Set problem: Copy every line below that contains the string "Close".

------ Input records

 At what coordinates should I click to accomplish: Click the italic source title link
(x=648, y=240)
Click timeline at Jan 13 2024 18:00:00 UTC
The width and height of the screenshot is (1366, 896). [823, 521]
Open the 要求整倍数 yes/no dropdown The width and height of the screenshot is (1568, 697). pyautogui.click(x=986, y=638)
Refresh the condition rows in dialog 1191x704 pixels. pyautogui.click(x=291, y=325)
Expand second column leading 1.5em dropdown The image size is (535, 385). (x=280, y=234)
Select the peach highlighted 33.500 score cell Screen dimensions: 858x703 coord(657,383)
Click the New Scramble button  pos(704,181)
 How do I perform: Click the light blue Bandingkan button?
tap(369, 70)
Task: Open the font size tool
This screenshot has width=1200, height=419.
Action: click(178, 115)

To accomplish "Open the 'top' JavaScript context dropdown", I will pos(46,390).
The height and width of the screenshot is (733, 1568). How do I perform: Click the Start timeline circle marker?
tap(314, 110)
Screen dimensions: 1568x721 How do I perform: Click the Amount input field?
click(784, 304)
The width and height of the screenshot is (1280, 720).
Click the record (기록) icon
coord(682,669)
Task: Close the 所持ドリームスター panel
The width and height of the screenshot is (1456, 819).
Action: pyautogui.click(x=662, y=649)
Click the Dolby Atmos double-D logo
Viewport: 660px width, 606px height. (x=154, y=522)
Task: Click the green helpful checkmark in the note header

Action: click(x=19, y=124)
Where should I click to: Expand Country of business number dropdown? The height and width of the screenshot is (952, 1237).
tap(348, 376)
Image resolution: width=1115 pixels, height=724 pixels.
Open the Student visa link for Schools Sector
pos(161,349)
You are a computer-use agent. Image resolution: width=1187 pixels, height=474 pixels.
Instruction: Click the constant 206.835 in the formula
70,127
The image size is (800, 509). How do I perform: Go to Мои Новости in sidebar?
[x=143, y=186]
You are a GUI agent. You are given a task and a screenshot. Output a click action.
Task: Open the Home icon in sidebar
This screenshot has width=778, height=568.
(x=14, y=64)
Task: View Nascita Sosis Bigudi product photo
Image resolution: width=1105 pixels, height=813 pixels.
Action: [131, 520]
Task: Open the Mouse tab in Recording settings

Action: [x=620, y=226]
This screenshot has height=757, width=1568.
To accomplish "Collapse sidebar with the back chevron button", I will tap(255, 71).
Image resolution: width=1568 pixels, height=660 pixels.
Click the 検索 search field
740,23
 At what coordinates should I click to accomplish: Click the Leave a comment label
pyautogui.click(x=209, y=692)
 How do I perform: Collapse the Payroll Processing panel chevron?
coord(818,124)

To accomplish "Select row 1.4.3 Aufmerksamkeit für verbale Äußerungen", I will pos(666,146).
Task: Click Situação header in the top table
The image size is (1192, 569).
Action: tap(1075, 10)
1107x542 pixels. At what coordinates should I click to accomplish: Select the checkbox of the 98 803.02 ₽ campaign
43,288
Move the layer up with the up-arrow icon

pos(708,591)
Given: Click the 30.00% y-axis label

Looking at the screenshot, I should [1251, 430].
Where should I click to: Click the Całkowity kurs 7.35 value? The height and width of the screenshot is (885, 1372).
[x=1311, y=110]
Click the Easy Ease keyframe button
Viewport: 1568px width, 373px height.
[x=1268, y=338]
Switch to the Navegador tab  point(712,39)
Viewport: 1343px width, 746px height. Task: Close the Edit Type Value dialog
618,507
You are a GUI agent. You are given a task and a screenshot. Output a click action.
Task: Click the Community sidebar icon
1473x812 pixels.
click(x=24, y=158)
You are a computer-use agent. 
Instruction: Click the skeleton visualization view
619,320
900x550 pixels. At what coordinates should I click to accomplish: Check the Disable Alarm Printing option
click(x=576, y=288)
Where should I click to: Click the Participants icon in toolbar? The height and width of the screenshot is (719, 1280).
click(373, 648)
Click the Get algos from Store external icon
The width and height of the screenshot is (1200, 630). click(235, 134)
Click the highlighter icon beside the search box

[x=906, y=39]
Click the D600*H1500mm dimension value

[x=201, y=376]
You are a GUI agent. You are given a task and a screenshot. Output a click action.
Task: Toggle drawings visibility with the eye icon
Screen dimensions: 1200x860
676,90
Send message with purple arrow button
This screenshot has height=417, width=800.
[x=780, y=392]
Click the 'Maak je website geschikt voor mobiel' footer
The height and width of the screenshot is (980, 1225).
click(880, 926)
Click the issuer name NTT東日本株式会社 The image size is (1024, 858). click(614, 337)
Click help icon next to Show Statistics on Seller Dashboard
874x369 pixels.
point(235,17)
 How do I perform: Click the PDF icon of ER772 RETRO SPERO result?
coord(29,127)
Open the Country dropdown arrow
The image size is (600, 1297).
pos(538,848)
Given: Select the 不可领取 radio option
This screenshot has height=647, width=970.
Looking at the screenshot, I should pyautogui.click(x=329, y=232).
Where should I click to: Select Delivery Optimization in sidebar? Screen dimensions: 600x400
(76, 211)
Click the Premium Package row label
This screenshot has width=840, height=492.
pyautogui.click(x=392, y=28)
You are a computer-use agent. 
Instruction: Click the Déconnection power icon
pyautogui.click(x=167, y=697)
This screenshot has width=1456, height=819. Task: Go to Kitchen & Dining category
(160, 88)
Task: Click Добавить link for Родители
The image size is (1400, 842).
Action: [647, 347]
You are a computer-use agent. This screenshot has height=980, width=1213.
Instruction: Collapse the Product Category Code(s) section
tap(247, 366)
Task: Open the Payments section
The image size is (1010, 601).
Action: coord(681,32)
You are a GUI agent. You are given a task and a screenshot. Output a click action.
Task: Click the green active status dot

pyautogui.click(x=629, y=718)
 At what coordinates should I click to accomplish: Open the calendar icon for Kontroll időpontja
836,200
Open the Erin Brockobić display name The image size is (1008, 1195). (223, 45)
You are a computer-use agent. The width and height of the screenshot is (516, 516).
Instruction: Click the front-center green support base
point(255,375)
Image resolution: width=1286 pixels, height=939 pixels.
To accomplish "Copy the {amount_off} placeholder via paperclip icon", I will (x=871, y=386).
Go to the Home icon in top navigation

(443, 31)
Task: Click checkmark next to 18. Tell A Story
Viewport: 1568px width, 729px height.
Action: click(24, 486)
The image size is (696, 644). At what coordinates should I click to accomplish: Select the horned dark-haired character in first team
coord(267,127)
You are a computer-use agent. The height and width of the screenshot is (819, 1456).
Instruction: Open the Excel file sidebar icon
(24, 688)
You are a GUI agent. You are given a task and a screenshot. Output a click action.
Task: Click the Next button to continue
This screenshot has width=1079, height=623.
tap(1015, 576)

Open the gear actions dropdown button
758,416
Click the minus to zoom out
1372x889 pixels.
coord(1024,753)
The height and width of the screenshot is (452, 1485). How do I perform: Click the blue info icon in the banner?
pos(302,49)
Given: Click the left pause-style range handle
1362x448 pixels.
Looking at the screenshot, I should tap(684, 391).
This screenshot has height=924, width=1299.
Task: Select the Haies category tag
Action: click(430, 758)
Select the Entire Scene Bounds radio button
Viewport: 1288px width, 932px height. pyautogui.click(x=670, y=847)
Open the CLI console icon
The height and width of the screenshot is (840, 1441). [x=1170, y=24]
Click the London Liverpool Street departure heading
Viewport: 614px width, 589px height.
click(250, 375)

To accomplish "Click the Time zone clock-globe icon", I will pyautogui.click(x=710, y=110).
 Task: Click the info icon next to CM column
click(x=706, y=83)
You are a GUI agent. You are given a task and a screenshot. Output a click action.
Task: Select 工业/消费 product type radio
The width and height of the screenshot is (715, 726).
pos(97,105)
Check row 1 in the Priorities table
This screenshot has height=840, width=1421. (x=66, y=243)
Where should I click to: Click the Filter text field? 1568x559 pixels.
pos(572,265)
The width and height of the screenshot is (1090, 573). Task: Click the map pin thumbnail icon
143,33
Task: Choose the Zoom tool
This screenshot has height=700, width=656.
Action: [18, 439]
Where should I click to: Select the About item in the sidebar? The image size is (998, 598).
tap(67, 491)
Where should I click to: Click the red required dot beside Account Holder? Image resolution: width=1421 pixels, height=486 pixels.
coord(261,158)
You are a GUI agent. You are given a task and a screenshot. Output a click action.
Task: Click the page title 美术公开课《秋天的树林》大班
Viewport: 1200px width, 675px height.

------------

Result:
Task: Close the 所持ドリームスター panel
Viewport: 1343px width, 746px height. Task: Close the Edit Type Value dialog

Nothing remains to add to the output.